Your objective: Write out every line of the data below as a numbered list, leaving out the blank lines.

Input:

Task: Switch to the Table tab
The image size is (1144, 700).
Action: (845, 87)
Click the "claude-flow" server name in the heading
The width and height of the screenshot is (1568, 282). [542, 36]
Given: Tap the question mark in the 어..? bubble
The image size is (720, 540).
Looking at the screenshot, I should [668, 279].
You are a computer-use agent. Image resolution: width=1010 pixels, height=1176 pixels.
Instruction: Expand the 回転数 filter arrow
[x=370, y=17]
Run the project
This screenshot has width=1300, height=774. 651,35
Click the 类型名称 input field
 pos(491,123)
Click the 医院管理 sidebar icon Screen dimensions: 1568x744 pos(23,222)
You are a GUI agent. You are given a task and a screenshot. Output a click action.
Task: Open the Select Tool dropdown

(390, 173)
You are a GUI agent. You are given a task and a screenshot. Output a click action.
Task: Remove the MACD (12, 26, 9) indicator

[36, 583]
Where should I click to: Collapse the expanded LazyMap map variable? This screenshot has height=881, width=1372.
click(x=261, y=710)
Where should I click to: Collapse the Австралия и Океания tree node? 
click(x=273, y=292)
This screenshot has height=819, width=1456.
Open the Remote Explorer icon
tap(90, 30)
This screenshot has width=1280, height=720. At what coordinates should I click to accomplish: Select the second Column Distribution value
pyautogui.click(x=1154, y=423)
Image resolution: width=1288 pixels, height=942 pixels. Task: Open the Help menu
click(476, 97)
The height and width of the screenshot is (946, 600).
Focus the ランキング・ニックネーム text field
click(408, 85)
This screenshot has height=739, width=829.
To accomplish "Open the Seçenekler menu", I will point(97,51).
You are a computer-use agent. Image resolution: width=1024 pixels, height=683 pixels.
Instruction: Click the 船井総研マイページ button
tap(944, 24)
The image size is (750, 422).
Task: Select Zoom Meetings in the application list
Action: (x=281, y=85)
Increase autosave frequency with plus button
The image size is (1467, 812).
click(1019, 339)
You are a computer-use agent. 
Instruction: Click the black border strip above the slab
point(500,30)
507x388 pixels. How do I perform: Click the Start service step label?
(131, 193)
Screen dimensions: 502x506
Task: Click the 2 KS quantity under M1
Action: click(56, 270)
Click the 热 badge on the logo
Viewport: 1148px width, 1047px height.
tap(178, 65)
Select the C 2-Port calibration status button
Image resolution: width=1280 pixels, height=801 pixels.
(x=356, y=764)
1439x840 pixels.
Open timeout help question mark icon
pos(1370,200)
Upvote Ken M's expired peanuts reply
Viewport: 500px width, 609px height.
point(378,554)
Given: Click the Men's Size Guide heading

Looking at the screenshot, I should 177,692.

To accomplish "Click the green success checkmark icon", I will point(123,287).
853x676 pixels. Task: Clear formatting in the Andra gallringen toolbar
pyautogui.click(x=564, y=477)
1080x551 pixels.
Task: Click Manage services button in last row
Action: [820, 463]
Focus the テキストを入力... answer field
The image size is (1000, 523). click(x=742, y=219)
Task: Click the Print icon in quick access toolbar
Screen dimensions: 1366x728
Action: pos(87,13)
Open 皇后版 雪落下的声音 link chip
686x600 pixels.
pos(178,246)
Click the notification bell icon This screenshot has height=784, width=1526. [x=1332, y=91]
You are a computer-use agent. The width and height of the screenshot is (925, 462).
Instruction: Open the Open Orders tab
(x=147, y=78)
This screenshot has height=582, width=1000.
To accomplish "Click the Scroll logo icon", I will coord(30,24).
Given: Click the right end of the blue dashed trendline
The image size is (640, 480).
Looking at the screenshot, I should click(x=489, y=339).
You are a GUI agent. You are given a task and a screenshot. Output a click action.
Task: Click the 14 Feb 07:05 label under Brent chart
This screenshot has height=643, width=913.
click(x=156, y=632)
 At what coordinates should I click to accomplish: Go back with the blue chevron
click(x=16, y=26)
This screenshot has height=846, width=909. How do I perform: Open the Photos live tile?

Answer for this exercise:
1. Task: Switch to the Table tab
2. The image size is (1144, 700).
3. Action: (845, 87)
4. Click the "claude-flow" server name in the heading
5. The width and height of the screenshot is (1568, 282). [542, 36]
6. Given: Tap the question mark in the 어..? bubble
7. The image size is (720, 540).
8. Looking at the screenshot, I should [668, 279].
9. You are a computer-use agent. Image resolution: width=1010 pixels, height=1176 pixels.
10. Instruction: Expand the 回転数 filter arrow
11. [x=370, y=17]
12. Run the project
13. This screenshot has width=1300, height=774. 651,35
14. Click the 类型名称 input field
15.  pos(491,123)
16. Click the 医院管理 sidebar icon Screen dimensions: 1568x744 pos(23,222)
17. You are a GUI agent. You are given a task and a screenshot. Output a click action.
18. Task: Open the Select Tool dropdown
19. (390, 173)
20. You are a GUI agent. You are given a task and a screenshot. Output a click action.
21. Task: Remove the MACD (12, 26, 9) indicator
22. [36, 583]
23. Where should I click to: Collapse the expanded LazyMap map variable? This screenshot has height=881, width=1372.
24. click(x=261, y=710)
25. Where should I click to: Collapse the Австралия и Океания tree node? 
26. click(x=273, y=292)
27. This screenshot has height=819, width=1456.
28. Open the Remote Explorer icon
29. tap(90, 30)
30. This screenshot has width=1280, height=720. At what coordinates should I click to accomplish: Select the second Column Distribution value
31. pyautogui.click(x=1154, y=423)
32. Image resolution: width=1288 pixels, height=942 pixels. Task: Open the Help menu
33. click(476, 97)
34. The height and width of the screenshot is (946, 600).
35. Focus the ランキング・ニックネーム text field
36. click(408, 85)
37. This screenshot has height=739, width=829.
38. To accomplish "Open the Seçenekler menu", I will point(97,51).
39. You are a computer-use agent. Image resolution: width=1024 pixels, height=683 pixels.
40. Instruction: Click the 船井総研マイページ button
41. tap(944, 24)
42. The image size is (750, 422).
43. Task: Select Zoom Meetings in the application list
44. Action: (x=281, y=85)
45. Increase autosave frequency with plus button
46. The image size is (1467, 812).
47. click(1019, 339)
48. You are a computer-use agent. 
49. Instruction: Click the black border strip above the slab
50. point(500,30)
51. 507x388 pixels. How do I perform: Click the Start service step label?
52. (131, 193)
53. Screen dimensions: 502x506
54. Task: Click the 2 KS quantity under M1
55. Action: click(56, 270)
56. Click the 热 badge on the logo
57. Viewport: 1148px width, 1047px height.
58. tap(178, 65)
59. Select the C 2-Port calibration status button
60. Image resolution: width=1280 pixels, height=801 pixels.
61. (x=356, y=764)
62. 1439x840 pixels.
63. Open timeout help question mark icon
64. pos(1370,200)
65. Upvote Ken M's expired peanuts reply
66. Viewport: 500px width, 609px height.
67. point(378,554)
68. Given: Click the Men's Size Guide heading
69. Looking at the screenshot, I should 177,692.
70. To accomplish "Click the green success checkmark icon", I will point(123,287).
71. 853x676 pixels. Task: Clear formatting in the Andra gallringen toolbar
72. pyautogui.click(x=564, y=477)
73. 1080x551 pixels.
74. Task: Click Manage services button in last row
75. Action: [820, 463]
76. Focus the テキストを入力... answer field
77. The image size is (1000, 523). click(x=742, y=219)
78. Task: Click the Print icon in quick access toolbar
79. Screen dimensions: 1366x728
80. Action: pos(87,13)
81. Open 皇后版 雪落下的声音 link chip
82. 686x600 pixels.
83. pos(178,246)
84. Click the notification bell icon This screenshot has height=784, width=1526. [x=1332, y=91]
85. You are a computer-use agent. The width and height of the screenshot is (925, 462).
86. Instruction: Open the Open Orders tab
87. (x=147, y=78)
88. This screenshot has height=582, width=1000.
89. To accomplish "Click the Scroll logo icon", I will coord(30,24).
90. Given: Click the right end of the blue dashed trendline
91. The image size is (640, 480).
92. Looking at the screenshot, I should click(x=489, y=339).
93. You are a GUI agent. You are given a task and a screenshot. Output a click action.
94. Task: Click the 14 Feb 07:05 label under Brent chart
95. This screenshot has height=643, width=913.
96. click(x=156, y=632)
97.  At what coordinates should I click to accomplish: Go back with the blue chevron
98. click(x=16, y=26)
99. This screenshot has height=846, width=909. How do I perform: Open the Photos live tile?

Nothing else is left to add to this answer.